REQUIRED ACTION: Below is a listing; restate from it, character for character, the lines beginning at the line holding "This screenshot has width=544, height=362." and ending at the line holding "The height and", both included.

SOURCE RECORDS:
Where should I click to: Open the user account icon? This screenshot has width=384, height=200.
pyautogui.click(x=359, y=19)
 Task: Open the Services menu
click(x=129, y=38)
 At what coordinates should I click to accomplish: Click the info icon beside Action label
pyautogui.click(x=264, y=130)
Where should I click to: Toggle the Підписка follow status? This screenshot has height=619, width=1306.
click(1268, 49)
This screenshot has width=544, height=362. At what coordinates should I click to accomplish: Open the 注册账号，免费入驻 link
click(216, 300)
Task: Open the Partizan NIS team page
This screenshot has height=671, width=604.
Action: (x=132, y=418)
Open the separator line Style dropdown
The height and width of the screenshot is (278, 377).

==

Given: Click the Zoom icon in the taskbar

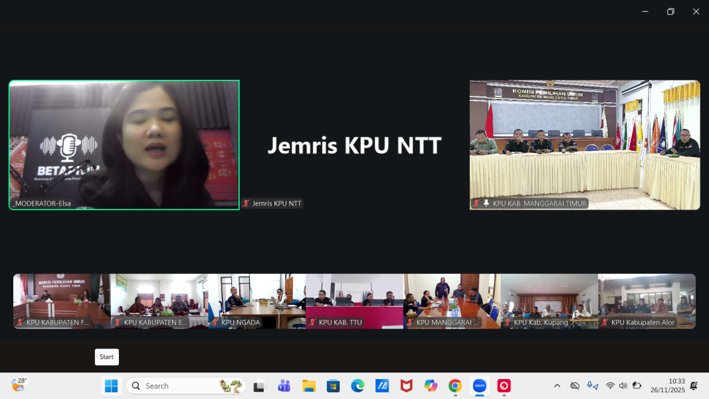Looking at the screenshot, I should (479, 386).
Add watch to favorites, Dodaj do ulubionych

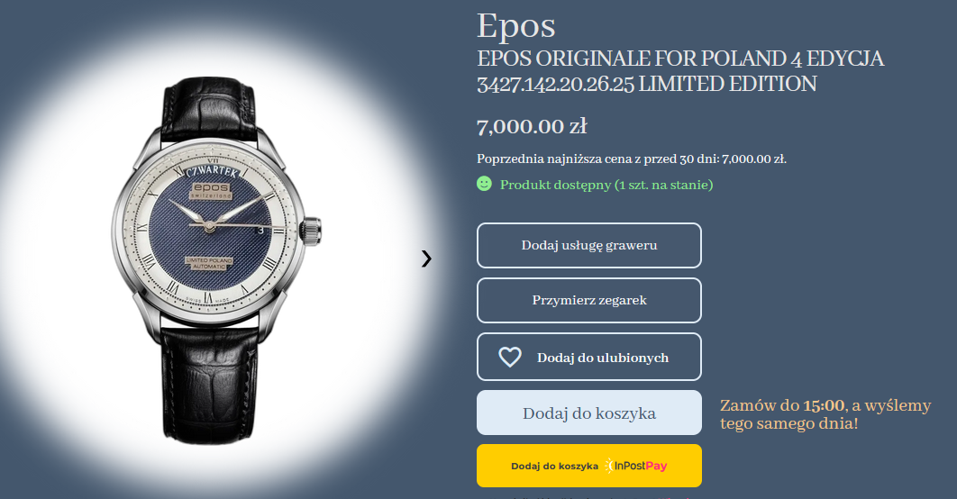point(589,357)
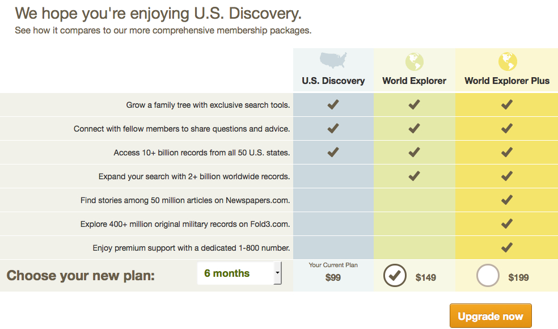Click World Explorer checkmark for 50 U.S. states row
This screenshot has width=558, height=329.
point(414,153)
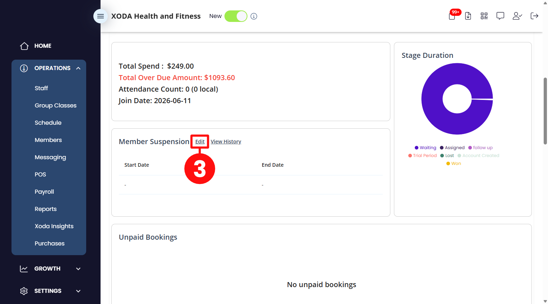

OUTPUT FOR THIS TASK:
This screenshot has width=544, height=362. At what coordinates should I click to accomplish: Open the 注册账号，免费入驻 link
click(216, 300)
Task: Open the Partizan NIS team page
This screenshot has height=671, width=604.
Action: (x=132, y=418)
Open the separator line Style dropdown
The height and width of the screenshot is (278, 377).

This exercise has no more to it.